#### Stated task
Can you turn the listing, from the line with "Toggle the 38655.7 price tag on the axis" up to and including the line with "tap(331, 37)", into a Markdown table with the columns Row and Line, one numbered row per line and no rows for blank lines?

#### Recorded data
>>>>

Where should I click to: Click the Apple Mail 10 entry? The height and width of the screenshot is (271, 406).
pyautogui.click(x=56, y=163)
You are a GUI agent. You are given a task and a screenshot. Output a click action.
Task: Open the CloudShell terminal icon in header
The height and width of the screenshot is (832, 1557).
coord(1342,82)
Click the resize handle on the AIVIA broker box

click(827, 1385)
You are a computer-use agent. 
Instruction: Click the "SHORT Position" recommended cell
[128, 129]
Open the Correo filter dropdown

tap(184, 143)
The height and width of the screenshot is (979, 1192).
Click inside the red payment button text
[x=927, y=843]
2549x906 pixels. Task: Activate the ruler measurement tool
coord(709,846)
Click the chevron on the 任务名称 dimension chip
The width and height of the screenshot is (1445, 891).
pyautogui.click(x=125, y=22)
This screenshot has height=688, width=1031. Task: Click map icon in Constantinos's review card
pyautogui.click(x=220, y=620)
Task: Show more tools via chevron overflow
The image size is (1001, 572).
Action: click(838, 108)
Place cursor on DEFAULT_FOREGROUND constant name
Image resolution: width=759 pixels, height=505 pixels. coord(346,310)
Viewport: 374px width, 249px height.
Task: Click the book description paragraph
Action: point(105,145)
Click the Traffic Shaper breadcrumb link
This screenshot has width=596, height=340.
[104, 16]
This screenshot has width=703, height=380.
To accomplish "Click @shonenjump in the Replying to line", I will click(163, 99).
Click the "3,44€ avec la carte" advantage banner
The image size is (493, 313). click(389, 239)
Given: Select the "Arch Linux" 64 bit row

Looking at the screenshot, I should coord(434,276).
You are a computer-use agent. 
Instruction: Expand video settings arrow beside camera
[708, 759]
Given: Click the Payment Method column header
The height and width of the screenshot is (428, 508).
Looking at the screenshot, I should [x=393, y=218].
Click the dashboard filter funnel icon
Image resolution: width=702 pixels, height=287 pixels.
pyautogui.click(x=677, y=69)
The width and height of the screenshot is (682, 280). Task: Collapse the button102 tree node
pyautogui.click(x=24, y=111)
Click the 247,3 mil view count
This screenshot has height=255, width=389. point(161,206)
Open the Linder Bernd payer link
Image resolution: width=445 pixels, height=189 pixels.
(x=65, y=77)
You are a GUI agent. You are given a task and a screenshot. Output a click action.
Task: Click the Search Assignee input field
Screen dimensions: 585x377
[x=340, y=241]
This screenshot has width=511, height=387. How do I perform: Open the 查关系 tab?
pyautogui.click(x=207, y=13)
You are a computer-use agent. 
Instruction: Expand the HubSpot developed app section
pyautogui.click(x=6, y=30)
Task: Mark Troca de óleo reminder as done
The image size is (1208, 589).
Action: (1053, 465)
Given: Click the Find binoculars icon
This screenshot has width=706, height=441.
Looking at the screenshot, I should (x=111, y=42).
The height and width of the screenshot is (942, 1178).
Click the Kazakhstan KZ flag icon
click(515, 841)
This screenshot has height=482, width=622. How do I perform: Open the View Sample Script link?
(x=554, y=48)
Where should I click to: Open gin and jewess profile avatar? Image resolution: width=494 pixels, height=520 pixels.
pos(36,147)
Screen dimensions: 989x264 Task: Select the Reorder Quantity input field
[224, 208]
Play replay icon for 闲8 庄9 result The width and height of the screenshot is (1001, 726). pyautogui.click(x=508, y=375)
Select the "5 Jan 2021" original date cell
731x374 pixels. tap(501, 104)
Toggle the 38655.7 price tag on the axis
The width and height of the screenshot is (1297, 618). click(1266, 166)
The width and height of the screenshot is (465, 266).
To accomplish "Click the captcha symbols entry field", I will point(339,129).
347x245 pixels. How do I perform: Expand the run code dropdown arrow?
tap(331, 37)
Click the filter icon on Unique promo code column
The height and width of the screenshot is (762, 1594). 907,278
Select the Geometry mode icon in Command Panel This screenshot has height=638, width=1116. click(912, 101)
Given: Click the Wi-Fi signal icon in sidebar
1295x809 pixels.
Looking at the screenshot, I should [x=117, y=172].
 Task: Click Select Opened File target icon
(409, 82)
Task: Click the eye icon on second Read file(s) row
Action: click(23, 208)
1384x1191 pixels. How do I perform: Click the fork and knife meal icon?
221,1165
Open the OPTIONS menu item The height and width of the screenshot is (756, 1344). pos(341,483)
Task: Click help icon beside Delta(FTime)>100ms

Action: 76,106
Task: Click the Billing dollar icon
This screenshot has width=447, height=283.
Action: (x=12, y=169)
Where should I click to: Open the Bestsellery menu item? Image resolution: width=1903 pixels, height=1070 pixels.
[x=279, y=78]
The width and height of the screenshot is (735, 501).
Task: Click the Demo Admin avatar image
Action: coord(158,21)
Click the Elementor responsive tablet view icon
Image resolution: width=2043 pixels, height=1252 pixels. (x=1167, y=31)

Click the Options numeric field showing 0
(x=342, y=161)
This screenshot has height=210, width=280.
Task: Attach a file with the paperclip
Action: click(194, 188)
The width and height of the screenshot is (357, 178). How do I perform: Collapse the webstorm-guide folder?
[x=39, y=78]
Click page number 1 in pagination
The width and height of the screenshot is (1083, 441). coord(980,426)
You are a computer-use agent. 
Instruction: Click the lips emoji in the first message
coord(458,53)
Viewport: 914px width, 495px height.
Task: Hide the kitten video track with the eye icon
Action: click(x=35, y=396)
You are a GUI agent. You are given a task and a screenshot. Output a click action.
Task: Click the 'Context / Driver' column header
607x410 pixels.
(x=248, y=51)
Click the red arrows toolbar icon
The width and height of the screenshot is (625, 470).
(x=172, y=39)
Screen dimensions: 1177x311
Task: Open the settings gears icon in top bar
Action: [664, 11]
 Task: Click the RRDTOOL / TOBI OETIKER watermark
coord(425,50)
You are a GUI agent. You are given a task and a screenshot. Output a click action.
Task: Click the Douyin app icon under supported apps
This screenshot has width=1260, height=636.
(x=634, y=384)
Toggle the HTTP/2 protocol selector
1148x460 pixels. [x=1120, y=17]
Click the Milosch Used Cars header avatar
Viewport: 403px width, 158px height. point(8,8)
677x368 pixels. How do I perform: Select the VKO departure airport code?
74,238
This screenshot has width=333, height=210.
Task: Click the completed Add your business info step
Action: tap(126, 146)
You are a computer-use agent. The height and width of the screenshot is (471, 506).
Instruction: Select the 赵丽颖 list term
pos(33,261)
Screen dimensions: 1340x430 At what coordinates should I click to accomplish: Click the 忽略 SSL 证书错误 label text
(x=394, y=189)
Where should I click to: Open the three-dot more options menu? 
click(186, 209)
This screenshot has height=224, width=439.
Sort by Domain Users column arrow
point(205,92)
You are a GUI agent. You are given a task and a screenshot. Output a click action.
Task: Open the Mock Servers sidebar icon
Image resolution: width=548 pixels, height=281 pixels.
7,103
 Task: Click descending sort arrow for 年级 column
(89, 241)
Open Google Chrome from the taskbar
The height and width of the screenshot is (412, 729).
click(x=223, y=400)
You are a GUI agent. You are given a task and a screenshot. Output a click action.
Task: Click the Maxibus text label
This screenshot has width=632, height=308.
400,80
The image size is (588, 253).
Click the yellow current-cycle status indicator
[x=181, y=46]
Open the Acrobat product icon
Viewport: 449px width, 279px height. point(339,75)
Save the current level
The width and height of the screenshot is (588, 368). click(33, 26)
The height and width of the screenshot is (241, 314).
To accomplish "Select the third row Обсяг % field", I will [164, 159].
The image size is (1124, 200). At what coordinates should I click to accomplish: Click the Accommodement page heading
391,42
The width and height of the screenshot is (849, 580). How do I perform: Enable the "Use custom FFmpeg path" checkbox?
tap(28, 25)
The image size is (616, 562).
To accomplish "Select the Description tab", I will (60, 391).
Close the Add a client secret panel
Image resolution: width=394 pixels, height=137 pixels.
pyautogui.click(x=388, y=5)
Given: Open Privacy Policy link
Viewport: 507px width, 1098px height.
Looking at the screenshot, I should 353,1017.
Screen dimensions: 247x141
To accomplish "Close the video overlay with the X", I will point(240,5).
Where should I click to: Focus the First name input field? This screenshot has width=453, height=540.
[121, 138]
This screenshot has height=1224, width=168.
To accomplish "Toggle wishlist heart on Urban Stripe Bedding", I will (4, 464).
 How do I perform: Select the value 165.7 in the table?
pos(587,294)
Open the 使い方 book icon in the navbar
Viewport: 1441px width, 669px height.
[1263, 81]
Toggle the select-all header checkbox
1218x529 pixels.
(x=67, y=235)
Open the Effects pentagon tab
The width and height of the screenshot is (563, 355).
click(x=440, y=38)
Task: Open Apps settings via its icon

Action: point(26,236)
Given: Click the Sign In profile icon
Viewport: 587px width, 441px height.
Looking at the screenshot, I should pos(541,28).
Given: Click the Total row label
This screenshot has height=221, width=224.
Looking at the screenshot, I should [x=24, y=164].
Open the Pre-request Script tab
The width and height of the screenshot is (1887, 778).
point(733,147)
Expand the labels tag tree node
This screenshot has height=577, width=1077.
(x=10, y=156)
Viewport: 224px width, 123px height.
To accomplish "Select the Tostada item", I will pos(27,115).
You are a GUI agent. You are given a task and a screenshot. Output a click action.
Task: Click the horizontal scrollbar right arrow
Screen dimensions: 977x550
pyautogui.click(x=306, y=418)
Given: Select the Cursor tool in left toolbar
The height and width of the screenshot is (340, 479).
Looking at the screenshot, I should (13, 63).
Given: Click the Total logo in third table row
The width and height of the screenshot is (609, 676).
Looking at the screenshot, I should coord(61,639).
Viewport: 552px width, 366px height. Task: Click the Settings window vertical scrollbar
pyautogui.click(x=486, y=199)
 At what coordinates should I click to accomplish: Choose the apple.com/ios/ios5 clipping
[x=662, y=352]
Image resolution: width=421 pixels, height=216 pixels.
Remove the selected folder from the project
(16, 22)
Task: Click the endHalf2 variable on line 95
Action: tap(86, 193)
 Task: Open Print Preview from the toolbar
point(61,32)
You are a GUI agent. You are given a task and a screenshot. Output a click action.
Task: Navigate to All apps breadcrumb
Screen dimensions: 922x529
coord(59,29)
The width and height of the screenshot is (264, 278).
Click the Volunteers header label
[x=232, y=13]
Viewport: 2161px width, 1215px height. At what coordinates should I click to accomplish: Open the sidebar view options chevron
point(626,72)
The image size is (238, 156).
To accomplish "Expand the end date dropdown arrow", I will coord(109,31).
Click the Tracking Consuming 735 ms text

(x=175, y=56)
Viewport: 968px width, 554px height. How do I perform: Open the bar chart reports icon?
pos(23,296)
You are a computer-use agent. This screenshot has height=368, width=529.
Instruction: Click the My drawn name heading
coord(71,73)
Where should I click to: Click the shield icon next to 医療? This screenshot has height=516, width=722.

<<<<

#### Task answer
| Row | Line |
|---|---|
| 1 | Toggle the 38655.7 price tag on the axis |
| 2 | The width and height of the screenshot is (1297, 618). click(1266, 166) |
| 3 | The width and height of the screenshot is (465, 266). |
| 4 | To accomplish "Click the captcha symbols entry field", I will point(339,129). |
| 5 | 347x245 pixels. How do I perform: Expand the run code dropdown arrow? |
| 6 | tap(331, 37) |